Conor Oberst sits in Slowdown's back stage area. (Photo by Alyssa Schukar/The World-Herald)
On Wednesday afternoon, I headed over to Slowdown. After following Robb Nansel up the stairs to the green room, myself and a photographer stepped in. Conor Oberst stood up and walked over.
"Hi, I'm Conor," he said, sticking out his hand.
Before getting down to business, someone brought Oberst an iced soy latte and we talked about last weekend's show with Rage Against the Machine and the Mellotron that he and Mike Mogis bought for their studio, ARC.
It's the first time he's talked to The World-Herald since he gave an interview to us about his free Memorial Park concert way back in 2006.
So, why talk to us now? Oberst's show, the Concert For Equality, is coming Saturday and he's pretty pissed about the immigration law in Arizona and another one a little closer to home in Fremont. Maybe you've heard about it.
We sat with Oberst for awhile and talked. Here's all of what he had to say (a fully unadulterated Q&A) about immigration, Saturday's concert, the press and his bands and their futures.
Kevin Coffey: There are plenty of worthy causes in the world, why did you choose this one?
Conor Oberst: I guess there's a lot of things that brought me to it. First, spending a lot of time in Mexico and having a lot of people that mean a lot to me both in Mexico and people that have moved here from there.
Also, there's a woman from Omaha here that's good friends with my mother who - about 2 years ago. Long story short, she came here when she was 16. She lived here for 23 years. She has three daughters and because of some bad legal advice - both her three daughters and her husband got their citizenship in the 80s - she went backt o Mexcio to attempt to re-0enter the country lawfully and she's been told she can't re-enter for 10 years.
And, to me, that blows my mind. I don't see how that serves society. I don't see any justice in that. I don't see the way - I don't see what the point is of that. Her daughters are still close to my family and spend time with us and they miss their mother, you know? I guess those are things that, I guess, where my interest started, I suppose.
KC: This whole thing seems really personal to you.
CO: Yeah, it is very personal. To me, it's a human rights issue. It's about dignity.
(To the photographer) I'm sorry. Maybe not. I just get distracted.
Sorry, what were you saying?
KC: With the show on Saturday, was it hard to get people to participate or were they jumping on board?
CO: No. I went out publicly with it with just Lullaby For The Working Class, Cursive, Desaparecidos, Cursive and Bright Eyes because there was a timing issue and we had to get it announced and let people know it was going on. I wanted it to happen as soon after the ordinance was passed as possible.
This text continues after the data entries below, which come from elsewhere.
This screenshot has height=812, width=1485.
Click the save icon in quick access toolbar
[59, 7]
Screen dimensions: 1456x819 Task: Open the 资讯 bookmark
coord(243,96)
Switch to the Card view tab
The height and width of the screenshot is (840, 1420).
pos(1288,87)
It was really encouraging because I haven't gotten that many e-mails, phone calls and texts from friends who wanted to be involved, you know? A lot of them said, "I'd love to play, but I'll also volunteer to do anything to help with the day," so that made me very happy.
KC: As someone who's popular or a celebrity, do you feel like you have an obligation to speak out against stuff like this?
CO: I think it's an individual choice for everyone. I mean, it's not something I started doing. It's something that I grew into doing. It's not something I enjoy doing actually, to be honest, but occasionally I feel compelled to speak out on certain issues that are close to me, that I feel passionately about. This is one of those times.
It's such a dangerous situation, what's happening with this kind of legislation. In my view, the law is immoral, it's un-American, it's unconstitutional, it's unenforceable, it's hurtful, it's hateful, it's racist and it's going to create far more problems than it's going to solve. It's going to create racial tension in Fremont and across Nebraska. It makes anyone that has brown skin or speaks with an accent, it makes them an object of suspicion first and a person second.
To me, if we don't stand up now and say to Fremont and say to Arizona, "This is unacceptable. This is not America." To me, being an immigrant is the most American thing you can be and it's our duty to defend this vulnerable section of our society and that's what I'm doing. That's what I'm trying to say.
KC: You had the open letter to Charlie Levy and an Arizona paper called you out and asked if Nebraska passed a law similar to Arizona, would you really boycott your state? Is that something you would be willing to do?
CO: Yes, and you can quote me on that.
KC: So, why get Desaparecidos back together at this point? Just to make it a bigger draw or to bring more attention to the event?
CO: The Desaparecidos idea occurred first. We haven't played in eight years and it seemed like an appropriate time to play again. A lot of issues are what we were singing about, what the band's about. It seemed like a chance to do something good and hopefully effect some kind of good change, but also to play music again.
I called them all up and within a half hour they were on board. That was great.